6. Limitations and Trade-offs

  • Shape reasoning requires symbolic equality; otherwise the compiler falls back
  • Memory reuse depends on proving symbolic equality (Alg. 3). If expressions differ or are data‑dependent, reuse may be missed. match_cast inserts runtime checks but cannot infer relations not stated (§3.2, §4.3).
  • Data‑dependent operators need dynamic checks
  • Ops like unique produce shapes depending on values. Relax accepts this using match_cast, but it introduces runtime validation and possible failure if assumptions are violated (Fig. 3, §3.2).
  • Pipeline order and AOT focus
  • The fixed‑order pipeline is engineered for AOT portability (Fig. 13). It avoids JIT‑style profiling/adaptation that might yield extra gains in server settings. Choosing the order (e.g., when to fuse vs. when to dispatch to libraries) can limit some opportunities (§4.7).
  • Developer effort shifts to cross‑level patterns and TensorIR
  • While analysis feedback (Alg. 1) reduces per‑op annotations, some expertise is still needed to:
    • Write custom TensorIR for non‑standard ops (e.g., quantization decode).
    • Register partial lowering patterns for libraries and keep them backend‑aware (§4.6, Fig. 12).
  • CUDA Graphs need static allocations and steady subgraphs
  • Capture applies only when memory is stable; if a deployment frequently changes upper bounds or toggles graph structure, the benefit may diminish (§4.5).
  • Training not covered
  • The paper focuses on inference. Some mechanisms (e.g., gradient memory planning, optimizer state) are unaddressed.
  • Precision/layout and library coverage
  • Performance depends on library availability and precision (e.g., FP16). Where vendor libraries lag (new dtypes/layouts), TensorIR must shoulder more optimization work (§4.6, §5.1).

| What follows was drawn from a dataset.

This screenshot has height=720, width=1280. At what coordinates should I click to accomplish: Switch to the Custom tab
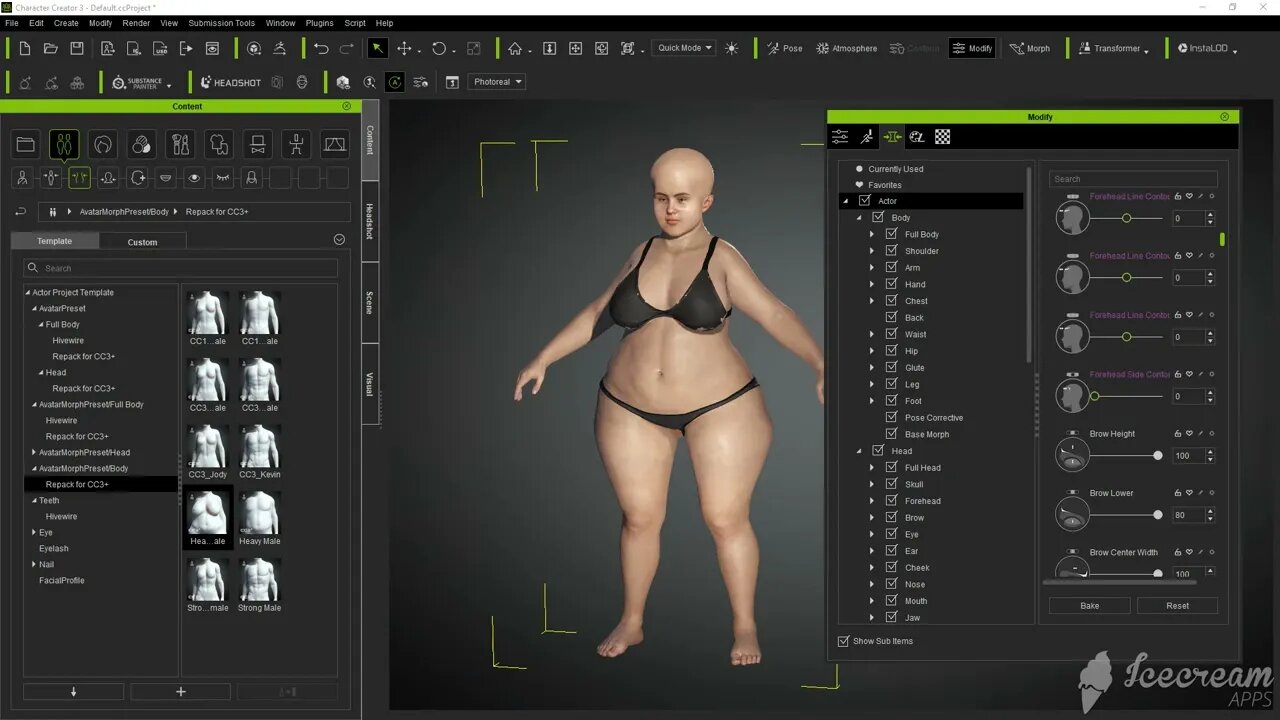(142, 242)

7. Implications and Future Directions

  • Changes to the landscape
  • Relax demonstrates that dynamic‑shape models can be compiled AOT with performance comparable to specialized systems, while remaining portable (NVIDIA/AMD/Apple GPUs, mobile, WebGPU). The combination of cross‑level IR and symbolic shapes is a compelling template for next‑generation ML compilers (§§3–5).
  • What this enables
  • Unified deployment stack: Frameworks can target Relax to run one model binary across desktops, phones, embedded devices, and browsers without per‑backend hand‑kernels (Table 3).
  • Richer dynamic‑shape optimizations: Cross‑level transformations (fusion, workspace lifting) that were previously awkward or impossible become routine because shape relations persist across levels (Figs. 9–11).
  • CUDA Graphs for dynamic models: By statically planning memory via upper bounds, dynamic models can now benefit from capture/replay (§4.5).
  • Research directions
  • Stronger shape reasoning: Integrate constraint solvers to infer more complex relations when forward deduction is insufficient, while balancing compile‑time cost (§3.2, §4.1).
  • Automated selection among codegen vs. libraries: Learn‑to‑optimize dispatch that chooses per‑subgraph whether to “compile” or “call a library,” conditioned on runtime ranges of shapes and target hardware (§4.6).
  • Training support: Extend symbolic‑shape planning and cross‑level optimizations to backprop, optimizer states, and distributed training.
  • Broader backends: Apply the same approach to new static execution graph features on emerging GPUs or NPUs (cf. CUDA Graphs; §4.5).
  • Practical applications
  • Latency‑sensitive LLM serving with dynamic batching and context lengths (Figs. 14–17).
  • On‑device inference (mobile, embedded) where memory budgets are tight and JIT is infeasible (Table 3).
  • Web‑native ML via WebGPU, enabling privacy‑preserving or low‑latency in‑browser assistants (Table 3).

In short, Relax’s cross‑level IR and first‑class symbolic shapes turn dynamic shape from an obstacle into a resource the compiler can reason about. This delivers concrete performance and memory wins (up to 27% decode latency reduction and 40% memory reduction in the reported settings; Figs. 14, 17; Table 2) while expanding the set of viable deployment targets (Table 3).